— START MATERIAL FOR THIS TASK —

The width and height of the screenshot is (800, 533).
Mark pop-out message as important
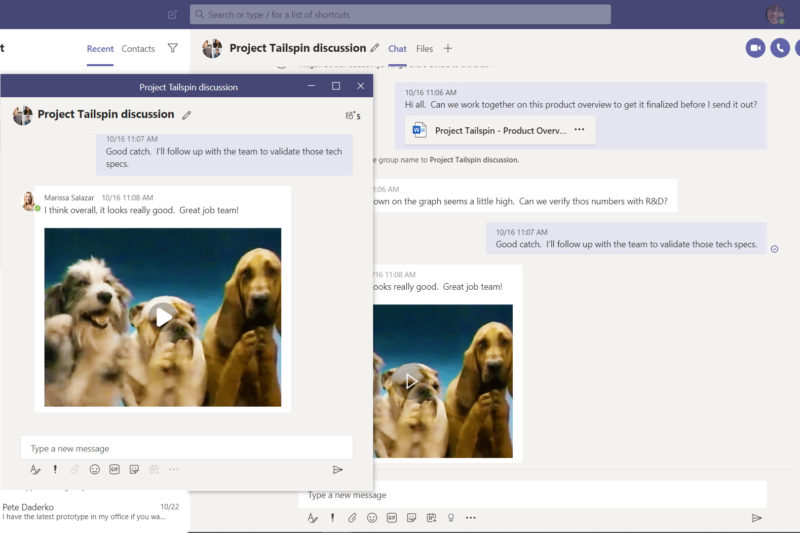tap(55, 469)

— END MATERIAL FOR THIS TASK —
— START MATERIAL FOR THIS TASK —

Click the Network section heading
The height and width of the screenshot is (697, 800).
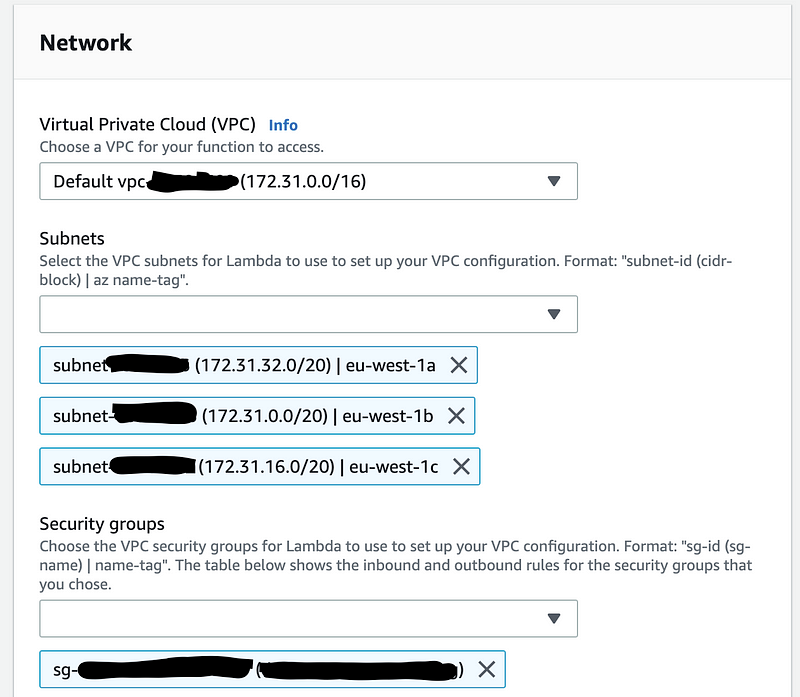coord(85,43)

— END MATERIAL FOR THIS TASK —
— START MATERIAL FOR THIS TASK —

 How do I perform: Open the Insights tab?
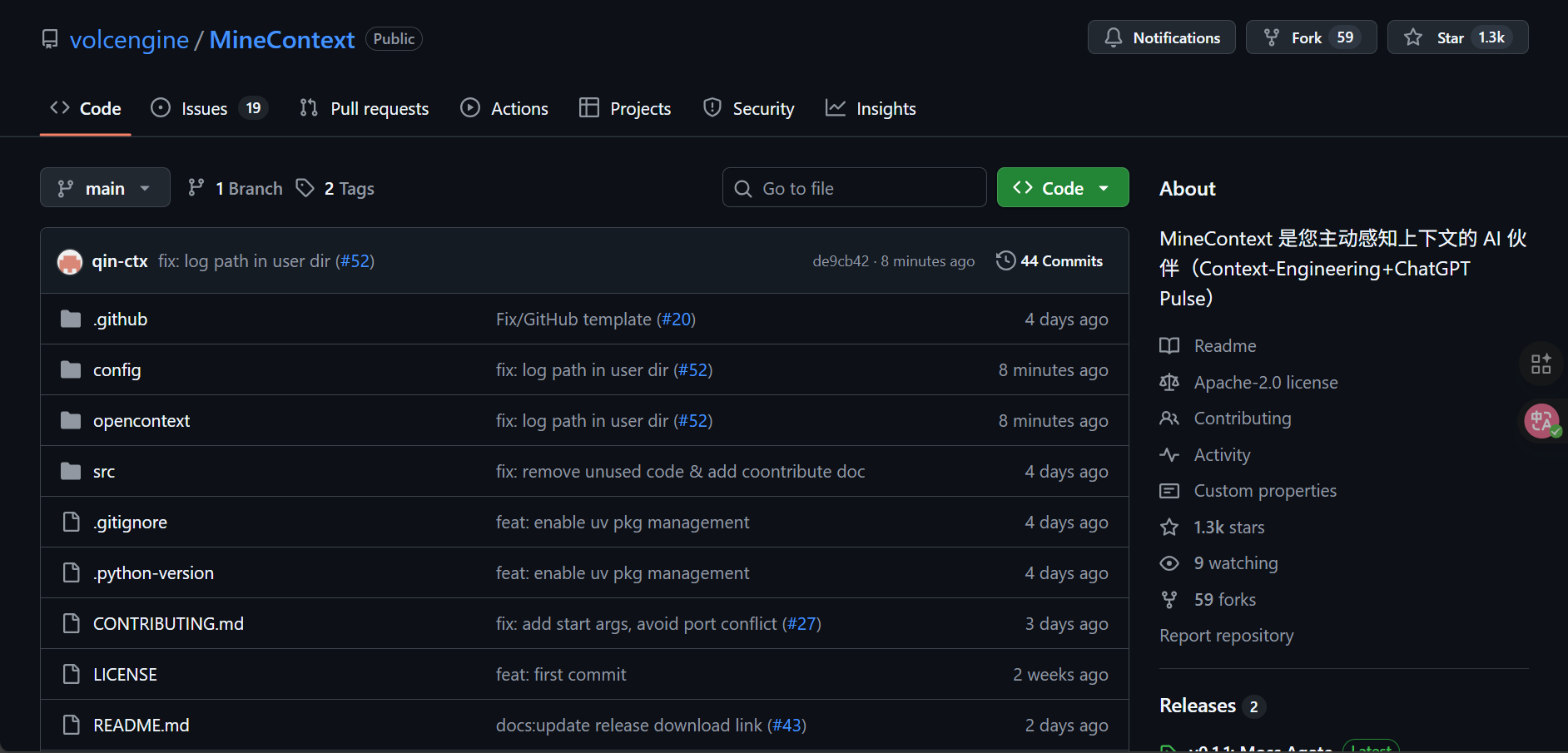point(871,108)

— END MATERIAL FOR THIS TASK —

Rewrite every line of the records from the one containing "Click the Network section heading" down to the one containing "coord(85,43)", both included. Multiply only the coordinates in the answers by 0.55 and round them to whole numbers, with halves rounding up, and leave the pictures out.

Click the Network section heading
The height and width of the screenshot is (697, 800).
coord(47,24)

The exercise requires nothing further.